ECE2024 Oral Communications Oral Communications 9: Pituitary and Neuroendocrinology | Part II (6 abstracts)
1Imperial College London, Section of Endocrinology and Investigative Medicine, London, United Kingdom; 2Imperial College Healthcare NHS Trust, Department of Endocrinology, London, United Kingdom; 3Invicro London, London, United Kingdom; 4Imperial College Healthcare NHS Trust, Jane Wadsworth Sexual Function Clinic, London, United Kingdom
Background: The neuropeptide kisspeptin is a key endogenous activator of the reproductive system. Due to its crucial role in modulating reproductive and behavioural processes, there has been accelerating interest in targeting kisspeptin-pathways to treat reproductive and psychosexual disorders. However, contradictory pre-clinical data from animal models suggests that kisspeptin can have an anxiolytic, anxiogenic or have no effects on anxiety. Given the rapid development of kisspeptin-based therapeutics, it is imperative to elucidate kisspeptins effects on anxiety in humans. Herein, we report the largest study investigating the effects of kisspeptin on psychometric measures of anxiety and circulating cortisol levels.

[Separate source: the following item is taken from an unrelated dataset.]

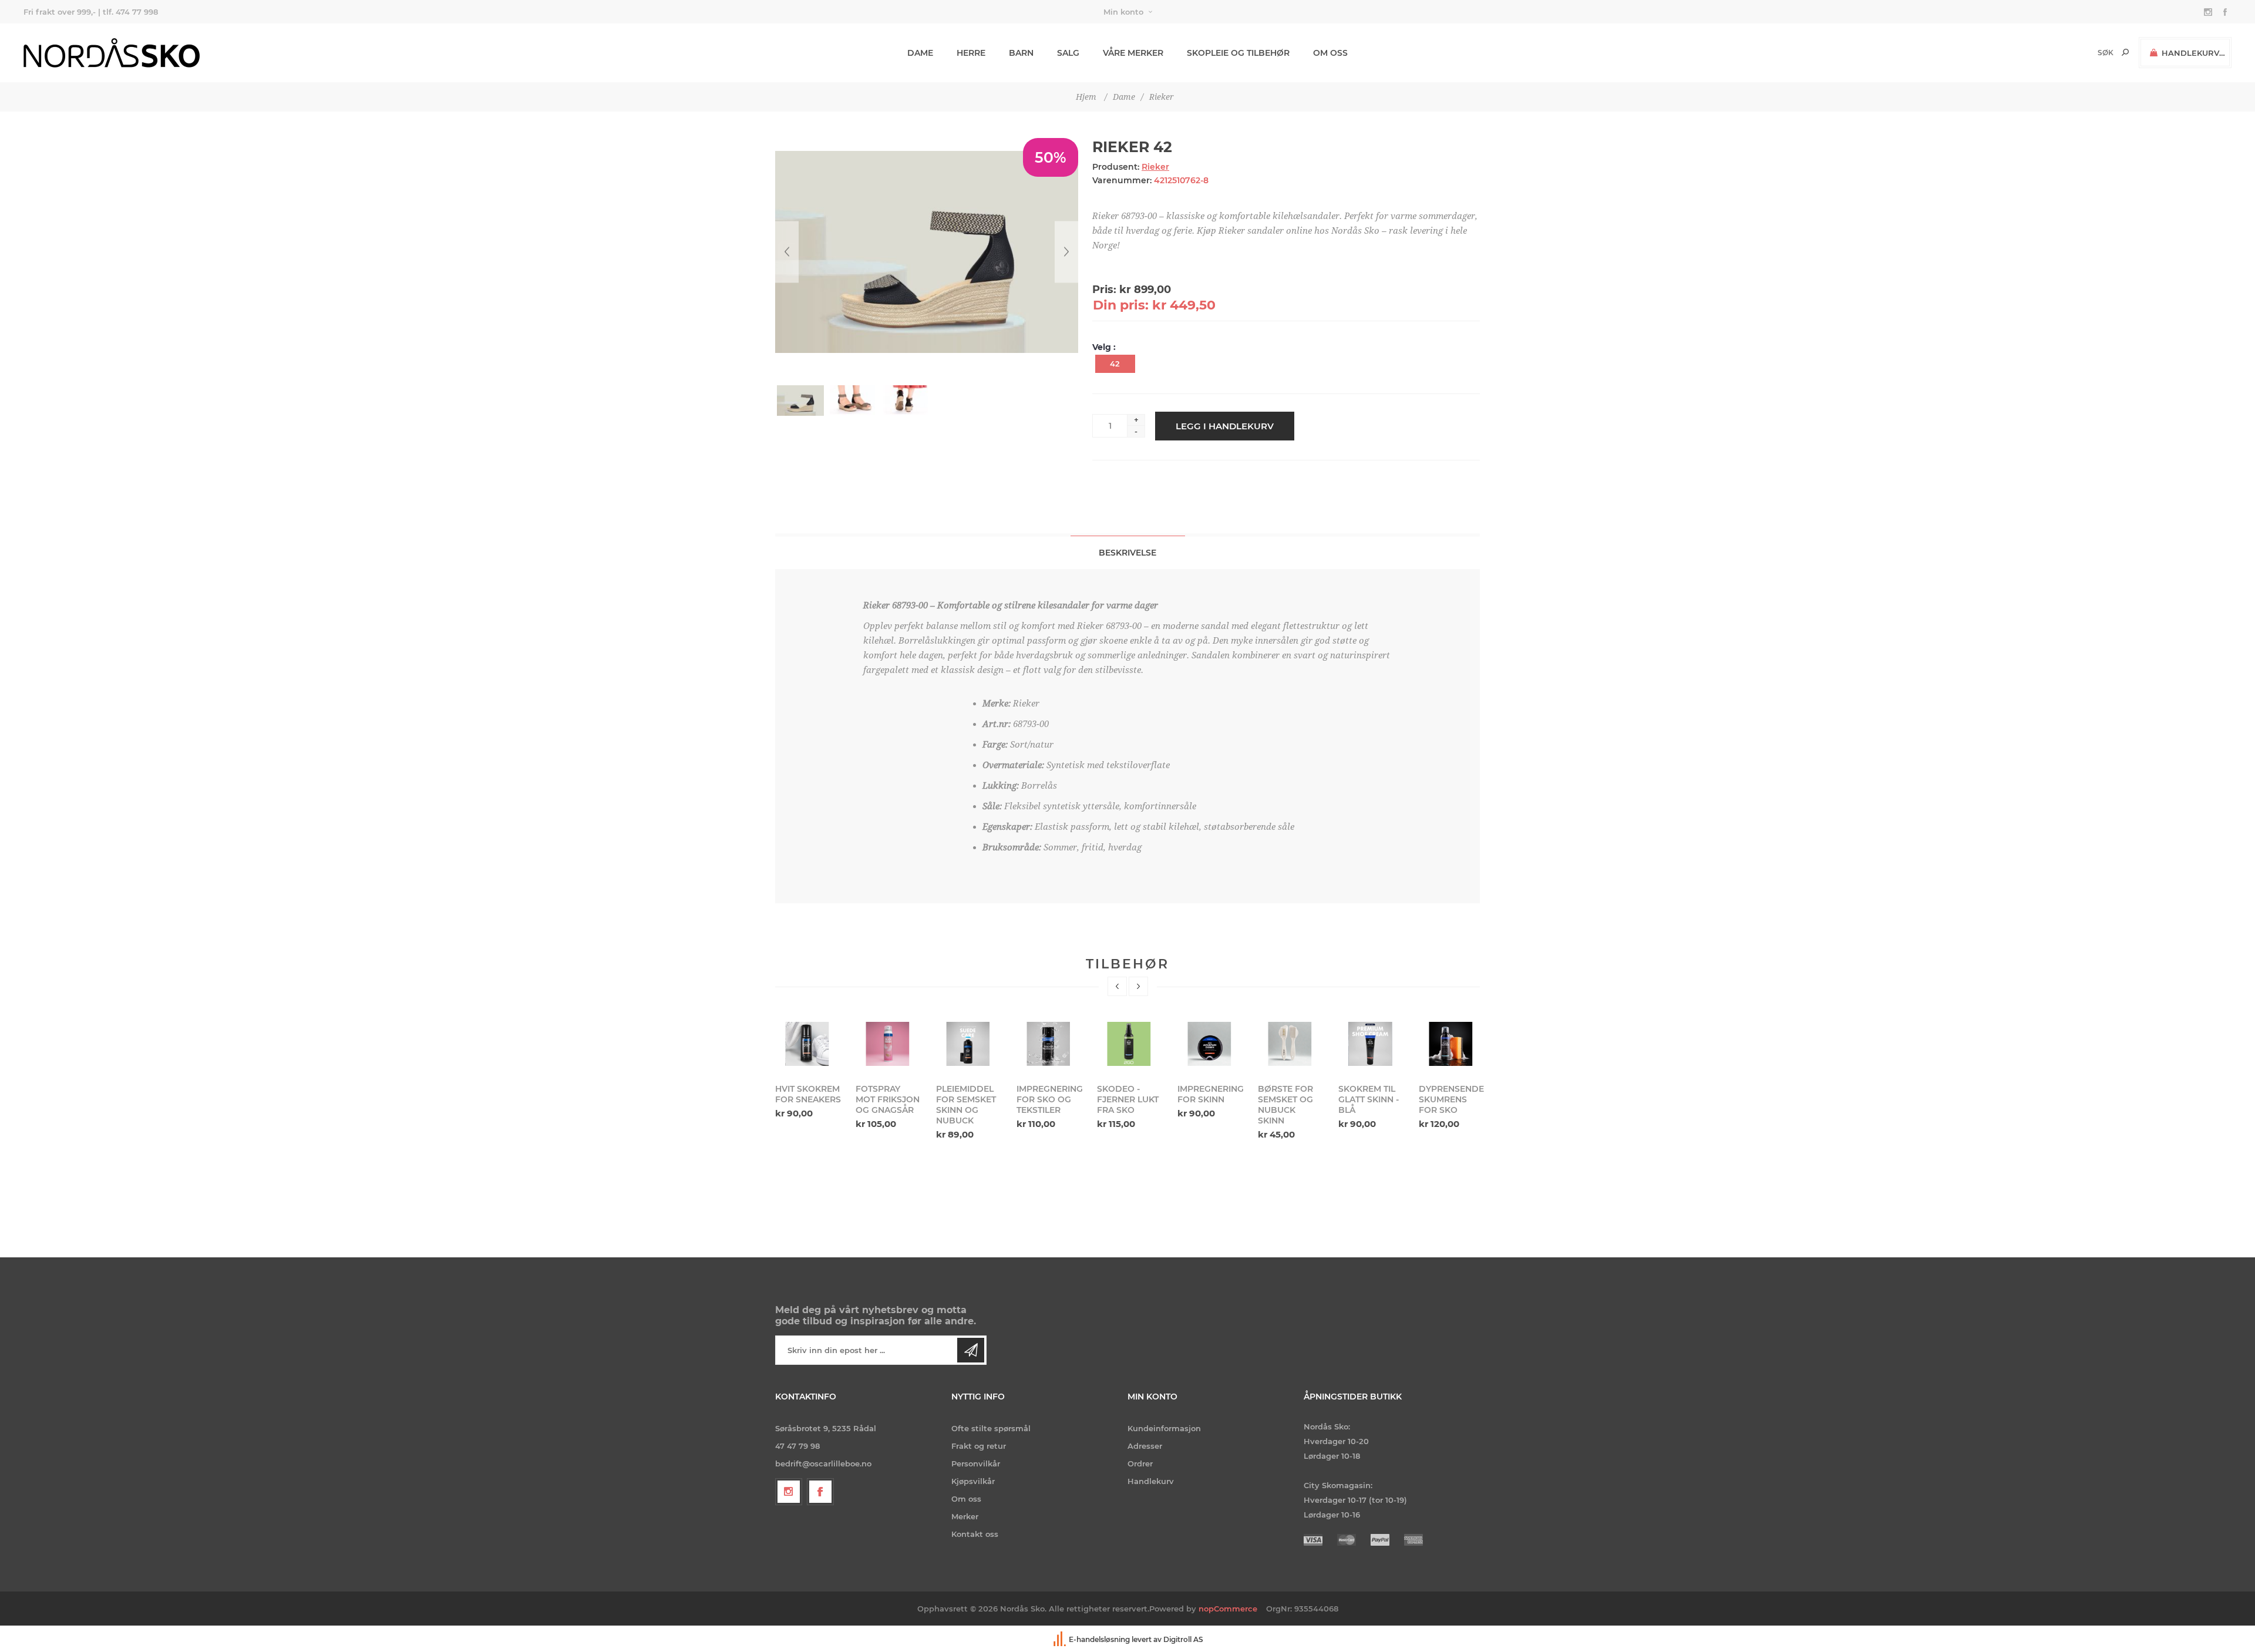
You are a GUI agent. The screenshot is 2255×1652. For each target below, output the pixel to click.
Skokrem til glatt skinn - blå (1288, 1099)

Methods: Ninety-three eugonadal participants (n=29 healthy men, n=32 men with low sexual desire, n=32 women with low sexual desire) completed a double-blind, randomised, placebo-controlled, crossover study. Participants attended twice: once for intravenous infusion of kisspeptin-54 (1 nmol/kg/h) over 75 mins and for rate-matched placebo. Blood was sampled at 15 min intervals from -30 to 75 mins to measure circulating kisspeptin, LH, testosterone and cortisol [in men] and oestradiol [in women]. The validated State-Trait Anxiety Inventory (STAI) Y2-Trait was completed prior to infusions to exclude abnormal anxiety traits, with all scores within normal limits. Subsequently, participants completed the STAI Y1-State before and at the end of the infusions to assess for any dynamic effects on anxiety.
Results: Ninety-three participants (mean age±SD 30.9±8.7 yrs, BMI 24.0±3.7 kg/m2) completed the study. Baseline state anxiety and circulating cortisol levels were equivalent at the beginning of the kisspeptin and placebo visits. Intravenous kisspeptin potently increased serum LH to levels previously described using this administration protocol, confirming that the dose was biologically active (P>0.001). Importantly, state anxiety was unaltered by kisspeptin, compared to placebo (mean difference in STAI Y1-State scores during the infusions: kisspeptin -0.03±8.11, placebo 0.77±8.08, P=0.43). Furthermore, kisspeptin had no effect on circulating cortisol compared to placebo during the 75 min study period (P=0.92). As expected, kisspeptin had no significant effects on downstream sex-steroid levels during the 75 min study period, thereby removing these as possible confounders.
Discussion: This is the largest study demonstrating that a biologically active dose of kisspeptin to healthy participants and patients with psychosexual disorders does not affect psychometric measures of anxiety and associated circulating cortisol levels. Given that animal studies have yielded inconsistent results, this provides key clinical data and reassurance that kisspeptin administration in humans does not induce anxiety and so informs safety for the rapid development of kisspeptin-based therapeutics for reproductive and psychosexual disorders.